Every week, roughly 2 million people send ChatGPT a message about health insurance. Six hundred thousand more ask it about medical symptoms from places the CDC defines as hospital deserts, meaning communities more than 30 minutes from the nearest general hospital. Seven out of ten health messages arrive after clinics have closed. These numbers, which OpenAI's Chengpeng Mou shared via Simon Willison's blog on April 5th, are drawn from anonymized U.S. ChatGPT data. They are also, in a quiet and rarely acknowledged way, training data.
The healthcare system is broken in well-documented ways. More than 40 million Americans turn to ChatGPT with health questions every day, according to OpenAI's January 2026 report, which was covered by FierceHealthcare, The Verge, and Axios. More than 230 million people globally ask ChatGPT health-related questions each week, The Verge reported. Of ChatGPT's more than 800 million regular users, one in four submits a healthcare prompt weekly. That is 200 million people or more, every week, asking a commercial system for medical guidance.
What those people are doing, whether they know it or not, is generating the highest-quality medical training signal that exists for the next version of the same system. A question about insurance coded in precise language, asked by someone who has researched their symptoms and formulated a specific query, is worth more to a model than a random sample. The people using ChatGPT as a substitute for a doctor are the same people producing the data that makes the doctor substitute better.

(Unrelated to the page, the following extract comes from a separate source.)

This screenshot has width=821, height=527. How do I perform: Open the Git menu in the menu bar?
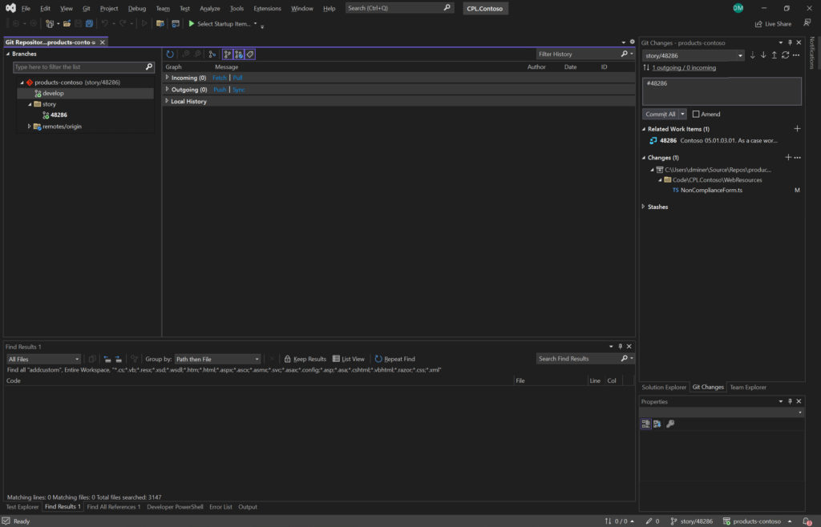(86, 8)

This is the data-labor inversion, and it deserves to be named plainly.
The standard AI narrative goes something like this: artificial intelligence serves humanity, answering questions, automating drudgery, extending capability. That story is true as far as it goes. What it omits is the direction of the arrow in reverse. Every symptom check, every insurance appeal drafted in ChatGPT, every late-night question about whether chest pain is serious, all of it flows into the training pipeline. OpenAI has said that conversations within its dedicated ChatGPT Health product are not used to train foundation models by default, The Verge confirmed. But ChatGPT itself is not ChatGPT Health. And the broader consent apparatus, the terms of service that users click through and the opt-out mechanisms that exist in some jurisdictions, is not the same as meaningful informed consent about how medical conversations improve a commercial product.
HIPAA, the U.S. healthcare privacy law, does not apply to consumer AI platforms. OpenAI's head of health, Nate Gross, said so directly in a Verge interview last month. The law that governs how your hospital handles your records has no jurisdiction over what happens when you paste your symptoms into a chat box. OpenAI faces multiple lawsuits from people whose loved ones were harmed after using ChatGPT, including at least one case documented in the American College of Physicians' journals in August 2025, where a man was hospitalized for weeks after following ChatGPT's advice to replace dietary salt with sodium bromide.
The consent question is the load-bearing issue for anyone building on top of this dynamic. OpenAI has positioned its healthcare push as humanitarian infrastructure: ChatGPT Health Connect, announced in January, links to medical records and offers a dedicated health experience. OpenAI worked with more than 260 physicians providing feedback on model outputs more than 600,000 times across 30 areas of focus, The Verge reported. The company is investing in the appearance of medical-grade responsibility.
But the underlying data relationship has not changed. Patients are doing labor, formulating questions, generating examples of medical language, surfacing edge cases in how people describe symptoms, and that labor is making the product better without compensation or, in any meaningful sense, consent. The opt-out mechanism exists, but it requires users to find and exercise a right they almost certainly do not know they have.
For founders and engineers, the uncomfortable implication is that the most transformative AI healthcare product of the decade may be built substantially on the unpaid cognitive work of people who had no other option. The 600,000 weekly messages from hospital deserts are not a user base. They are a training set. The 40 million daily health questions are not a distribution channel. They are a data flywheel.
OpenAI can defuse this framing if it chooses. Demonstrating genuine anonymization and building opt-out mechanisms that are as accessible as the product itself would go a long way. The ChatGPT Health product's explicit exclusion of conversations from foundation model training is a start. But the broader dynamic, across the non-Health product, remains. Until that changes, the healthcare AI revolution is running on something it has not named.